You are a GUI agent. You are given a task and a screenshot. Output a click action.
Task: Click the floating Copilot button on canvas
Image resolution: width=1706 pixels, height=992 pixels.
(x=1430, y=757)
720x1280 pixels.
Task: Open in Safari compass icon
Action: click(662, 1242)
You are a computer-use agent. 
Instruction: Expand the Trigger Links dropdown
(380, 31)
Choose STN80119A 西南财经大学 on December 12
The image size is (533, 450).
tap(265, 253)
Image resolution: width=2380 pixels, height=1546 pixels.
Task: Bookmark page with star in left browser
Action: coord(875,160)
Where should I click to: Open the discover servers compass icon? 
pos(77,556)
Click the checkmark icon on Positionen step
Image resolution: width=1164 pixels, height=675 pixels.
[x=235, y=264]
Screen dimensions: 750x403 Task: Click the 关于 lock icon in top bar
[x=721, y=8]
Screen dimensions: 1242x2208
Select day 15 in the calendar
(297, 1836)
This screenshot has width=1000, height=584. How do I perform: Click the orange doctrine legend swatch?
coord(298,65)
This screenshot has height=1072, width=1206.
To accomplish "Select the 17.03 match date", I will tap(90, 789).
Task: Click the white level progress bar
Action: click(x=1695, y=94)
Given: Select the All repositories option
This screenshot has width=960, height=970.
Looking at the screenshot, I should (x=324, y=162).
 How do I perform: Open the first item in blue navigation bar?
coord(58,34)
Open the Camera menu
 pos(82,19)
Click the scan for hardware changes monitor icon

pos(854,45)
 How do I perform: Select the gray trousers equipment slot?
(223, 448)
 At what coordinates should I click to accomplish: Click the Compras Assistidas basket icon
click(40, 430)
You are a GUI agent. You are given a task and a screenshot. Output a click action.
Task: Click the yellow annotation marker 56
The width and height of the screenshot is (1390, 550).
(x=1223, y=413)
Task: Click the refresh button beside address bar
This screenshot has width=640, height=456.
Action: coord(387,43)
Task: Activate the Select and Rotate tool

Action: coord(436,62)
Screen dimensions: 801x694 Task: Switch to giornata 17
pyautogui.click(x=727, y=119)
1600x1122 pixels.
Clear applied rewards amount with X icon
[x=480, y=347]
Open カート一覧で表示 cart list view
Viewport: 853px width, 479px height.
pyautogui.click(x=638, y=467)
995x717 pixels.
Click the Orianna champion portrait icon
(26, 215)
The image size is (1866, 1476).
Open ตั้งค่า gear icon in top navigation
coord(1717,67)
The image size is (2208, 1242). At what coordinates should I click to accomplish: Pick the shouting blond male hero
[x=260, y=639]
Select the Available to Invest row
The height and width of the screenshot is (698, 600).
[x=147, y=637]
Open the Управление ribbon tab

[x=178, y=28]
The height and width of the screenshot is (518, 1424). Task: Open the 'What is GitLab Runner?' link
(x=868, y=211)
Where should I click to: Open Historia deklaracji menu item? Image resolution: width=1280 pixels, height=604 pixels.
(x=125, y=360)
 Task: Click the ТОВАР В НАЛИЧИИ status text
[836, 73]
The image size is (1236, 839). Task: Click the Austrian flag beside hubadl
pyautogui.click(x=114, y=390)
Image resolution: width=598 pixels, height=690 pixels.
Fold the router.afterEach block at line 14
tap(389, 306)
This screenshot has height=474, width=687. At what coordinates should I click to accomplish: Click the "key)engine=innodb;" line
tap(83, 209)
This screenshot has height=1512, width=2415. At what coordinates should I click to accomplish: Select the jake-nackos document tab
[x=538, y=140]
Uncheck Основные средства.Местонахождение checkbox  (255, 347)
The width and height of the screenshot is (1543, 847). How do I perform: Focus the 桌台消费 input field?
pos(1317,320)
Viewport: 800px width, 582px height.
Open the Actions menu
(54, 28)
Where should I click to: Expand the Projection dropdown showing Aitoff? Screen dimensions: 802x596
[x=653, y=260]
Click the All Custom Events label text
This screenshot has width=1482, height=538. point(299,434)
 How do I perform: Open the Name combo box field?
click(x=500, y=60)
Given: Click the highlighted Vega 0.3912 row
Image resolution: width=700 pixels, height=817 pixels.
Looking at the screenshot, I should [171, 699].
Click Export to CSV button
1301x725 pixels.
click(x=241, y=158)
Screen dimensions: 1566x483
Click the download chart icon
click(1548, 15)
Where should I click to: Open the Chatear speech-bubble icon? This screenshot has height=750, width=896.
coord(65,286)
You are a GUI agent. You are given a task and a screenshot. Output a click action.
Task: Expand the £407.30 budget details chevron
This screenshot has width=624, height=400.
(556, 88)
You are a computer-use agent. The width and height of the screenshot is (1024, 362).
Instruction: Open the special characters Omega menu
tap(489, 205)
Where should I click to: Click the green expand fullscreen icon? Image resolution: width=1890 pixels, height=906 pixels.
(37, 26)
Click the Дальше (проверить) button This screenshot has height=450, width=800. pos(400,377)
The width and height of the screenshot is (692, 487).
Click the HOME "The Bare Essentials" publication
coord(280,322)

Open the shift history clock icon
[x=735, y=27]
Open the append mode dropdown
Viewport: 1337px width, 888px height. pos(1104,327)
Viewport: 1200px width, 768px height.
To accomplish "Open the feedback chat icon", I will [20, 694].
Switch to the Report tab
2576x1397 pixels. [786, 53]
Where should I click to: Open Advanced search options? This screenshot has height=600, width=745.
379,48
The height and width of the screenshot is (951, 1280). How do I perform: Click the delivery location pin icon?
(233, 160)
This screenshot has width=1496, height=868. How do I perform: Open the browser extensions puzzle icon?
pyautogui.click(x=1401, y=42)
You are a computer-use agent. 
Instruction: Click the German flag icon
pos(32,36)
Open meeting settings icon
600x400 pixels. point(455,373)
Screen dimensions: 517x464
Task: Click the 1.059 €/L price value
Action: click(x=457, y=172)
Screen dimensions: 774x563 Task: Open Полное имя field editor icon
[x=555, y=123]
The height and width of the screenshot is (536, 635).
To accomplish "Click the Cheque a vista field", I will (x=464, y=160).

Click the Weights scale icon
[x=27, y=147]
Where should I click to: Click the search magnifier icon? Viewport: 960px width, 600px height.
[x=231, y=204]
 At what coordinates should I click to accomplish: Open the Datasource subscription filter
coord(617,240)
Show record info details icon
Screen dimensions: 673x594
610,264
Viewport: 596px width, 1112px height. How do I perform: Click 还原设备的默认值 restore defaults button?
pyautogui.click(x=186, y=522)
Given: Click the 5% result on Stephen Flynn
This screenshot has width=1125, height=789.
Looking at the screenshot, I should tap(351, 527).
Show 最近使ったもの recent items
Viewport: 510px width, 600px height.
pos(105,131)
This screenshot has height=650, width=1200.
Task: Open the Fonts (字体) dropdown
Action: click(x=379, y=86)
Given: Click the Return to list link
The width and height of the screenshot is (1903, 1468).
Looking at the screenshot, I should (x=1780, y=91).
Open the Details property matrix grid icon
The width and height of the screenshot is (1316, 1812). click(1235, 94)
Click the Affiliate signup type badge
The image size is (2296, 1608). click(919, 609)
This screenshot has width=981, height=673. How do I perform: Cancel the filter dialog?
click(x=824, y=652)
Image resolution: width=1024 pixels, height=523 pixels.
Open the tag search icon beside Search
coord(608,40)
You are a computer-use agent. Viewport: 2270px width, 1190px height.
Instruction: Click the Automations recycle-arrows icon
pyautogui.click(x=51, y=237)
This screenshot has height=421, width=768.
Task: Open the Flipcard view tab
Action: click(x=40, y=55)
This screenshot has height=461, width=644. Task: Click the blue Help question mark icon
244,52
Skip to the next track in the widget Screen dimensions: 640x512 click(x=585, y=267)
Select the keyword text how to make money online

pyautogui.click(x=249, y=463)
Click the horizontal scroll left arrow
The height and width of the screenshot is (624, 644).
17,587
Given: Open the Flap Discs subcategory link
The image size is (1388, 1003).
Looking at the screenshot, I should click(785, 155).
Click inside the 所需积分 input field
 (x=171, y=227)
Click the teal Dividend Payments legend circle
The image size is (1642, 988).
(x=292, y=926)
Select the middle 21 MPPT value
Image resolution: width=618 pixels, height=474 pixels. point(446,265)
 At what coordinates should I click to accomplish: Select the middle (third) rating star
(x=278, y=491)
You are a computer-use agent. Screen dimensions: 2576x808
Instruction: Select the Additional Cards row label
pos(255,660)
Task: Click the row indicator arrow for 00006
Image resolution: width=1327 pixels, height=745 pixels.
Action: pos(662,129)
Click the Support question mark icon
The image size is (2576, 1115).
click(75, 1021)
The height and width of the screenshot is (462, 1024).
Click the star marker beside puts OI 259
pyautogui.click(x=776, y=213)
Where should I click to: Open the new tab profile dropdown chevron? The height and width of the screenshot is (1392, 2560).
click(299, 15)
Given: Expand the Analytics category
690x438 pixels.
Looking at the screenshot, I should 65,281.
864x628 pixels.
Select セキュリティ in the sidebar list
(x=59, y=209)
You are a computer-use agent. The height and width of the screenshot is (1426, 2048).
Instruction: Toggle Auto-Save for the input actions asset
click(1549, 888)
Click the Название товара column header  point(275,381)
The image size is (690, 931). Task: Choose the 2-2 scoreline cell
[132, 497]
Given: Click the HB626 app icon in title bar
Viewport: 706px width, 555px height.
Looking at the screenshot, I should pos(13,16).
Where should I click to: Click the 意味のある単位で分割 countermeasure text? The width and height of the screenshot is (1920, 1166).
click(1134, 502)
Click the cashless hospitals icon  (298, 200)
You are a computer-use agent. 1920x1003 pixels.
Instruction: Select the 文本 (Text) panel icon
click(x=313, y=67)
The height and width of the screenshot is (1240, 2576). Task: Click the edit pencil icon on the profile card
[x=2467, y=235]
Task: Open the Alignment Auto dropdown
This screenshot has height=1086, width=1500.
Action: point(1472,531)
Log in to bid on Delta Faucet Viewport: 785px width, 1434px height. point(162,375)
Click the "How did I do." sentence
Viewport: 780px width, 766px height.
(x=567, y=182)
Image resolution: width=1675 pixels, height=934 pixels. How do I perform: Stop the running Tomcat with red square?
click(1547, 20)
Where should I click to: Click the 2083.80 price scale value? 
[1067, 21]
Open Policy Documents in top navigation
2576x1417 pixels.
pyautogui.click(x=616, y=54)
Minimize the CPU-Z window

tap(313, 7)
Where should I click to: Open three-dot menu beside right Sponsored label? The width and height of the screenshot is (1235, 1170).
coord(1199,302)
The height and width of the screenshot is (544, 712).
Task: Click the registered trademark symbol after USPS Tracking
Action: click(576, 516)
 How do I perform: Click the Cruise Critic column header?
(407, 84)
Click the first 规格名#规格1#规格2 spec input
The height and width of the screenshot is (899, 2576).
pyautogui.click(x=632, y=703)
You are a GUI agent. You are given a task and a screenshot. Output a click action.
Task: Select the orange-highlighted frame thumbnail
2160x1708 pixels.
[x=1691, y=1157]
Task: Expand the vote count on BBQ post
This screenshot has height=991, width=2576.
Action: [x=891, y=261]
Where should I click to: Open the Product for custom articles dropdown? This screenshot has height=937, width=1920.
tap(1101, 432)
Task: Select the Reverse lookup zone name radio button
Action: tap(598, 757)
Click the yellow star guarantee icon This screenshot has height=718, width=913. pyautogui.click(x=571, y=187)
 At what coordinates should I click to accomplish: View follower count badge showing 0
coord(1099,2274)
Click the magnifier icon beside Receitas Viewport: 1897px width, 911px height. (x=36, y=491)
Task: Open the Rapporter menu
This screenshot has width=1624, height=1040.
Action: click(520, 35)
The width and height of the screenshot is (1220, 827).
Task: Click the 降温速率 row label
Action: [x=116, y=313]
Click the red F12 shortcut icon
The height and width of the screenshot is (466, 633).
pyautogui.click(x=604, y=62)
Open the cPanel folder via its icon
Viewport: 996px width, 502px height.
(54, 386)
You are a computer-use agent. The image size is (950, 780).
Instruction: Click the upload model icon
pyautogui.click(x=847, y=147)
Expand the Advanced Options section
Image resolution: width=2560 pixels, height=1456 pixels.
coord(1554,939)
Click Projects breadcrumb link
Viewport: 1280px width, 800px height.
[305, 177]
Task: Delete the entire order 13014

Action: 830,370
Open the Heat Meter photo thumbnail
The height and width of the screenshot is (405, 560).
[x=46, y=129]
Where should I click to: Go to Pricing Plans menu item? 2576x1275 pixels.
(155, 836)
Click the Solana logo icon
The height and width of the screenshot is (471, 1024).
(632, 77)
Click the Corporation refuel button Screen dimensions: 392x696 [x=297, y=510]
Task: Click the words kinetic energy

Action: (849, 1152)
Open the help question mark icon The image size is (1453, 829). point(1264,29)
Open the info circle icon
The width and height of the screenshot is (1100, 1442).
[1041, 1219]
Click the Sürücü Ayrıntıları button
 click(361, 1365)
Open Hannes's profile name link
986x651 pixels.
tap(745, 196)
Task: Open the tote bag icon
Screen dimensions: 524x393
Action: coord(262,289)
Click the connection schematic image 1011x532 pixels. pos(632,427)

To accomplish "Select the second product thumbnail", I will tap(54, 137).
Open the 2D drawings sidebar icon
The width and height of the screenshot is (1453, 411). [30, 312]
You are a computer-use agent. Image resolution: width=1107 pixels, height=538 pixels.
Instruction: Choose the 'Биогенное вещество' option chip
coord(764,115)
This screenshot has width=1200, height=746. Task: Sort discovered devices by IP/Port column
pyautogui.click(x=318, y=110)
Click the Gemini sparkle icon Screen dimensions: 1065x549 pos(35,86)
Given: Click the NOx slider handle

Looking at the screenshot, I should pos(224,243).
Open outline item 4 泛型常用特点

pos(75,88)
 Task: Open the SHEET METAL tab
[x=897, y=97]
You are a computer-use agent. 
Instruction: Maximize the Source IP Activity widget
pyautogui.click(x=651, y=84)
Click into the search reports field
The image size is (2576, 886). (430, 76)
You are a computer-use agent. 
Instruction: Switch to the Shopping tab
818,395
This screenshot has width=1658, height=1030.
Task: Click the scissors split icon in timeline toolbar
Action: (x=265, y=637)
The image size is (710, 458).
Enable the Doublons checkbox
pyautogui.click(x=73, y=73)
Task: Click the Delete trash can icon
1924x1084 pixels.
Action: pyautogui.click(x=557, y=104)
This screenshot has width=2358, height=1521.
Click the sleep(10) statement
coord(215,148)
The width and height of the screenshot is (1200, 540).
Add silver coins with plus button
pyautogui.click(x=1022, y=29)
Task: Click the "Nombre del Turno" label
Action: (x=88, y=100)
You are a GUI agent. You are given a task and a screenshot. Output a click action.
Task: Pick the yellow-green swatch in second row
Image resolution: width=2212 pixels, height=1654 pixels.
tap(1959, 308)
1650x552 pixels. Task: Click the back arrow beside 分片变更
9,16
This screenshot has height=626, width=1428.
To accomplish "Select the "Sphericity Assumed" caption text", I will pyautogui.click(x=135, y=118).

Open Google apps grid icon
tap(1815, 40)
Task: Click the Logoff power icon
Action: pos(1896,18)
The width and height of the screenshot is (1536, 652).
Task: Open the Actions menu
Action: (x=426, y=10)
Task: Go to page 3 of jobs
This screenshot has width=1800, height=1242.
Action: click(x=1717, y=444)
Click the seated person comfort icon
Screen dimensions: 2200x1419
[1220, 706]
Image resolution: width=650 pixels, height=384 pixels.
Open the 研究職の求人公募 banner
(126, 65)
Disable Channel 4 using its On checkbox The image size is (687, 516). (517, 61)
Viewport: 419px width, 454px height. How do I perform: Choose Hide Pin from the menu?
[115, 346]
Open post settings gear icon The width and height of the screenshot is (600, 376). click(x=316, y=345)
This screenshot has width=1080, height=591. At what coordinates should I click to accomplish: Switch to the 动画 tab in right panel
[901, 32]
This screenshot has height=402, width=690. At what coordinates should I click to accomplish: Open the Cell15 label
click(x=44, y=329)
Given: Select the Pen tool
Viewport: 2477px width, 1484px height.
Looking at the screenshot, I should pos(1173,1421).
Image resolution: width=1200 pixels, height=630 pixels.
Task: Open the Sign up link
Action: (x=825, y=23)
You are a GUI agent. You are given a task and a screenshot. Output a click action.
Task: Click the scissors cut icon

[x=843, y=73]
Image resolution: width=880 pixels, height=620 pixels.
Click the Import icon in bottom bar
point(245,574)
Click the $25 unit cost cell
● ● ●
Copy the data from its first line through the line containing "Action: coord(875,160)", substituting "menu" for "dropdown" and leaving everything else as it is.

You are a GUI agent. You are given a task and a screenshot. Output a click action.
Task: Click the floating Copilot button on canvas
Image resolution: width=1706 pixels, height=992 pixels.
(x=1430, y=757)
720x1280 pixels.
Task: Open in Safari compass icon
Action: click(662, 1242)
You are a computer-use agent. 
Instruction: Expand the Trigger Links menu
(380, 31)
Choose STN80119A 西南财经大学 on December 12
The image size is (533, 450).
tap(265, 253)
Image resolution: width=2380 pixels, height=1546 pixels.
Task: Bookmark page with star in left browser
Action: coord(875,160)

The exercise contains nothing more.